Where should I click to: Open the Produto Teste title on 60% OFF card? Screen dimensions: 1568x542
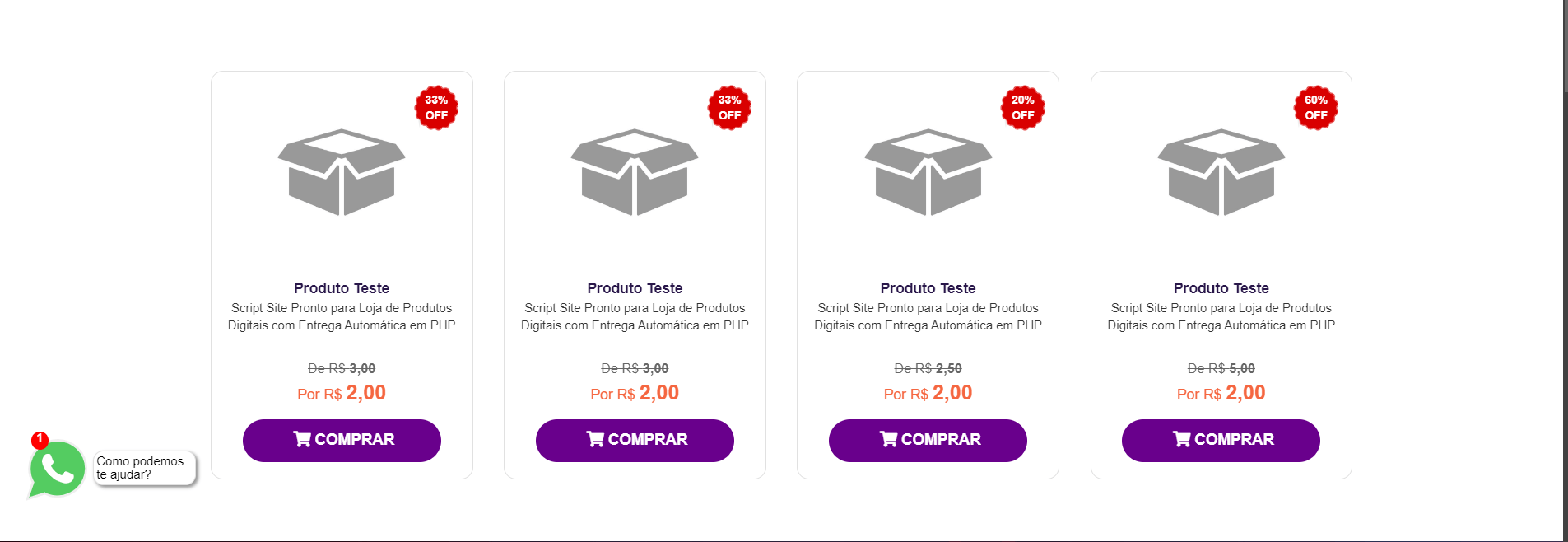point(1221,288)
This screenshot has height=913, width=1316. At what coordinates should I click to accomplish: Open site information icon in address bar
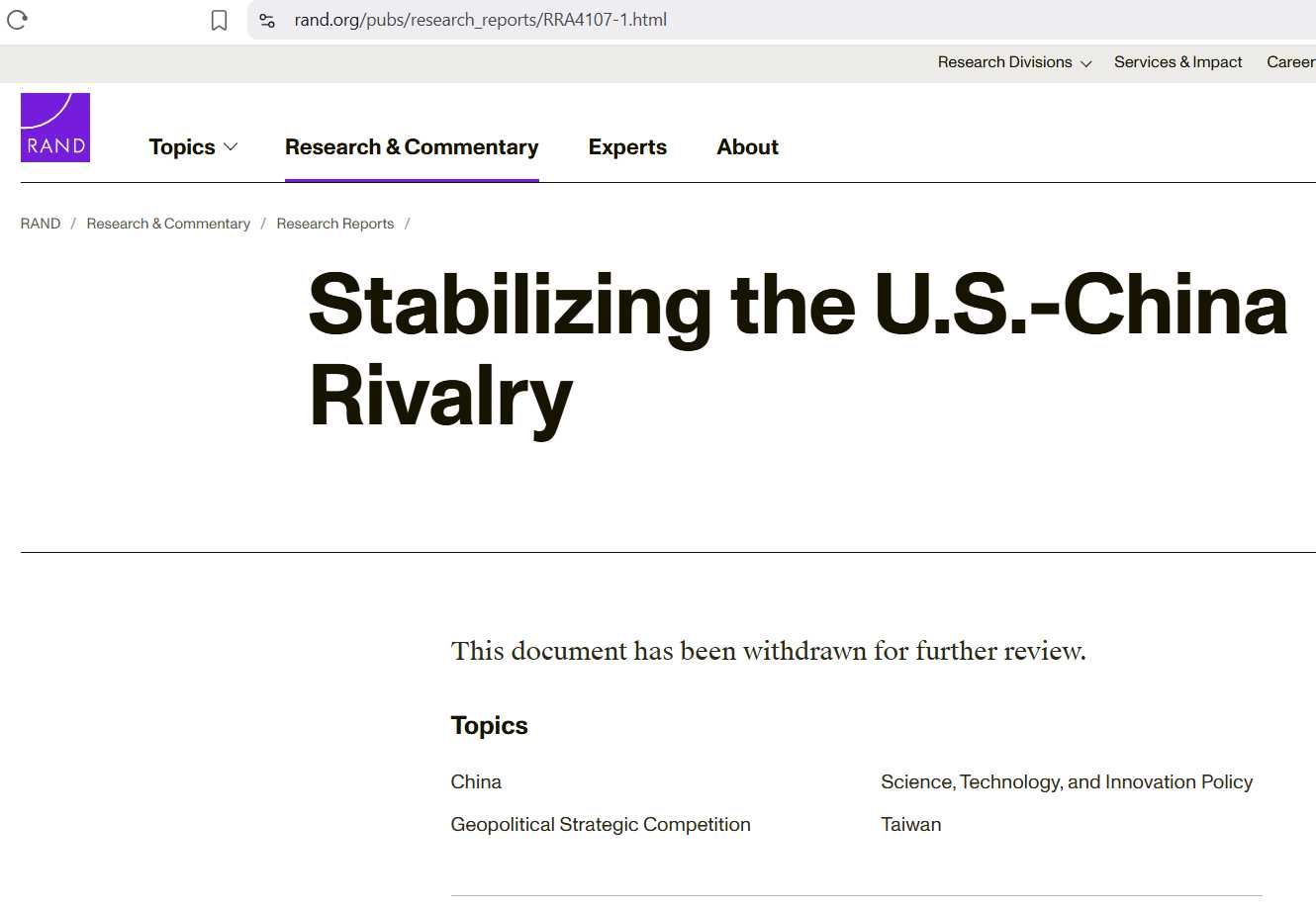(267, 20)
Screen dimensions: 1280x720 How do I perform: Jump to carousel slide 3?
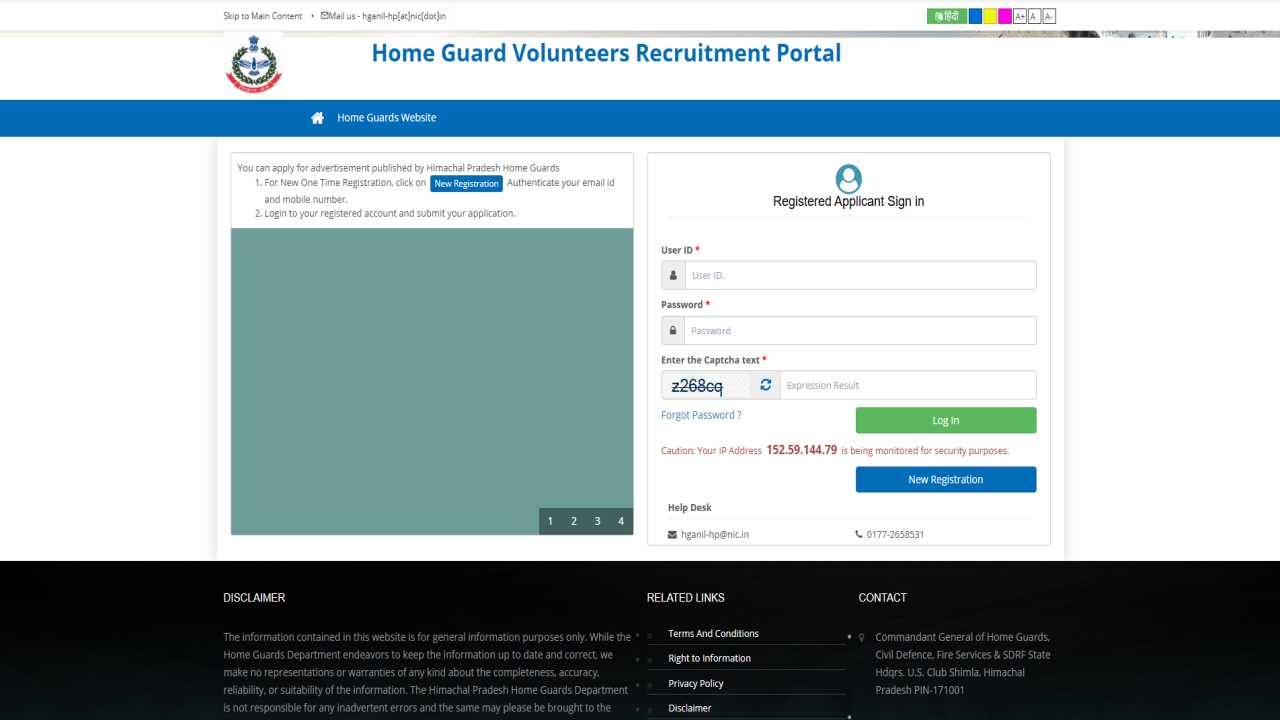(597, 521)
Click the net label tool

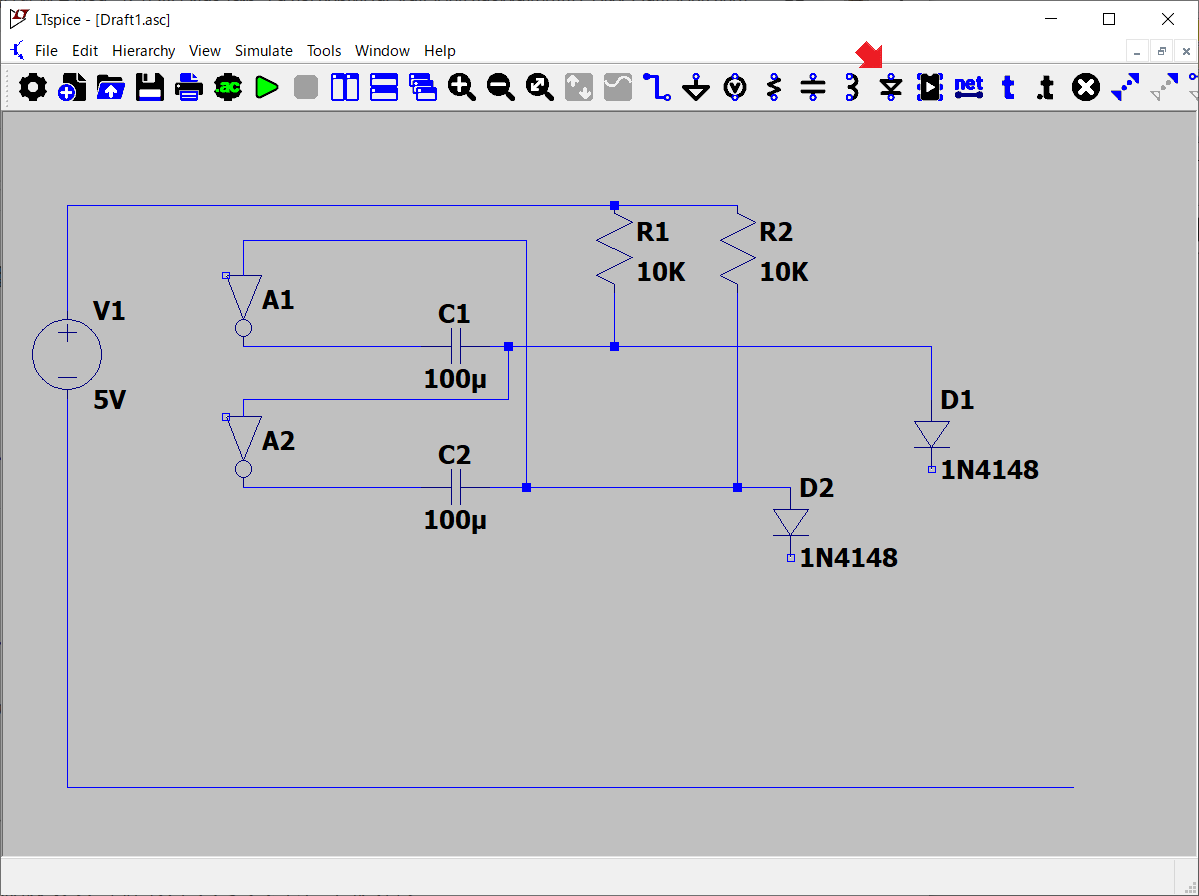969,88
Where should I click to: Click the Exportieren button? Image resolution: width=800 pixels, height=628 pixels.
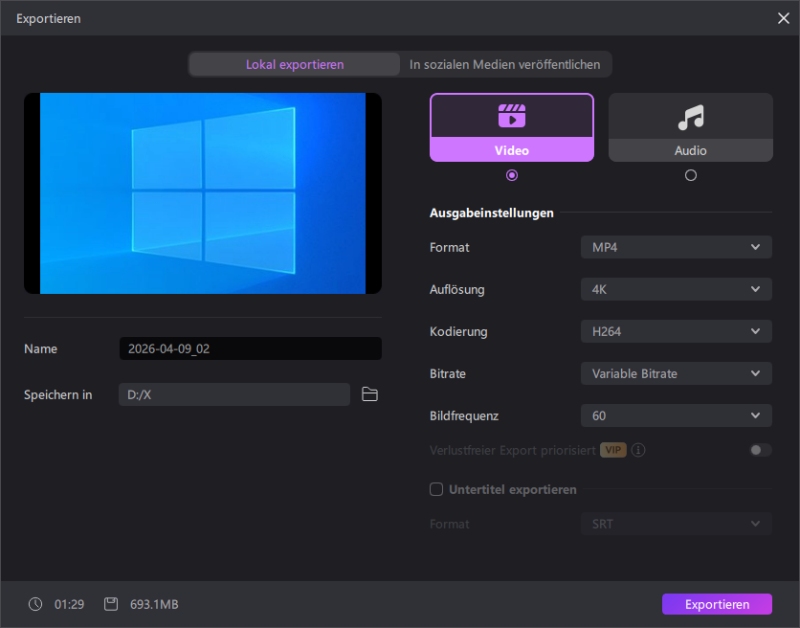tap(717, 604)
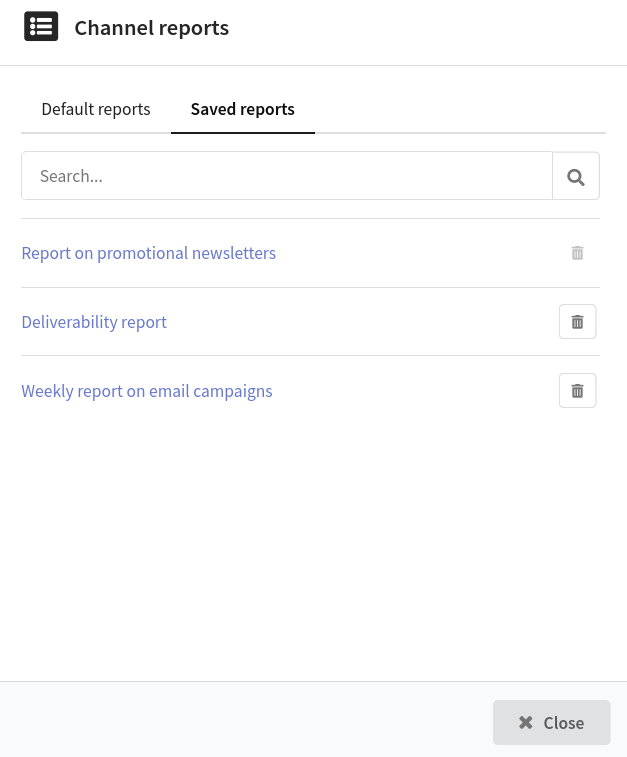Click the Channel reports heading text
Screen dimensions: 627x757
point(152,28)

▶ _Try it_
Images stay out; everything else in the records must be given again exactly.

▶ _Answer to this exercise_
Where should I click to: Open the Produto Teste title on 60% OFF card? Screen dimensions: 1568x542
point(1221,288)
This screenshot has height=913, width=1316. At what coordinates should I click to accomplish: Open site information icon in address bar
(267, 20)
Screen dimensions: 1280x720 How do I perform: Jump to carousel slide 3?
(597, 521)
Click the net label tool

969,88
Where should I click to: Click the Exportieren button? Image resolution: width=800 pixels, height=628 pixels.
tap(717, 604)
Click the Channel reports heading text
Screen dimensions: 627x757
point(152,28)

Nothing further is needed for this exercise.